**Work instruction:** Retype, exactly as written, every line from the one containing "The image size is (370, 238)." through the last line of the records below, both included; skip the pictures.

━━━━

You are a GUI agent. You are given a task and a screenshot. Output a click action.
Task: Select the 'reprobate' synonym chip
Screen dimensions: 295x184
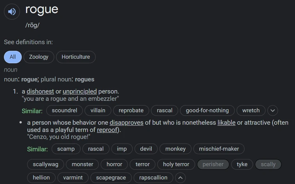pyautogui.click(x=131, y=111)
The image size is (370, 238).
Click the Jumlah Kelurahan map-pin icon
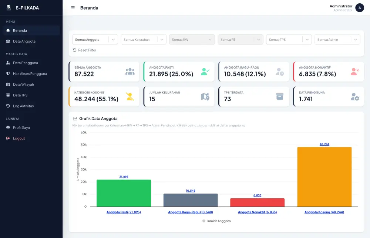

━━━━

**Result of this exercise:**
The image size is (370, 238).
Click the Jumlah Kelurahan map-pin icon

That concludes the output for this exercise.